The Hidden Thread
Anna Butterfield leaves her father’s Suffolk parsonage for the home of her uncle, a wealthy mercer in Spitalfields, the centre of the 18th-century silk industry. There she is to be introduced to London society in hopes of a good marriage. Accustomed to country freedoms, Anna is stifled by the proprieties and formalities enforced by her social climbing aunt, especially after she meets Henri, a French journeyman weaver. A talented artist, Anna’s graceful drawings from nature would make an exceptional pattern for Henri’s “master-piece”, the special weaving that might elevate him to master weaver. But marriageable young ladies do not collaborate with immigrant French journeymen. Anna and Henri must find a way to fulfil their ambitions and growing love.
While researching her ancestors, silk weavers in Spitalfields, Trenow discovered a countrywoman, Anna Maria Garthwaite, who became a celebrated pattern designer, concentrating on botanically accurate studies. Basing Anna on the pioneering designer adds veracity to the plot. Garthwaite lived in a time of conflict in Spitalfields: English against French, master against apprentices, wage strikes and food riots, make an exciting background to the story. Merchants’ drawing rooms and elegant balls are contrasted with the cramped attics where underpaid weavers worked on beautiful cloth. The action moves from Newgate’s cells to Gainsborough’s painting room where Anna meets the great artist.
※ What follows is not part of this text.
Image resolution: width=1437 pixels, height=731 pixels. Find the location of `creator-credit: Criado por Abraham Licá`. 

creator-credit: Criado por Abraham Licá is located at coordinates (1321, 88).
Anna’s passionate need to paint and draw, frustrated by society’s crushing rules, makes her a sympathetic heroine. Although they are mostly stereotypes, other characters are sufficiently well-drawn to convincingly people the streets and houses of Spitalfields. One weakness is Henri, too vapid to be a believable lover or a brilliant weaver. However Trenow’s depiction of place and period and the silk industry make this an interesting, enjoyable read. Recommended.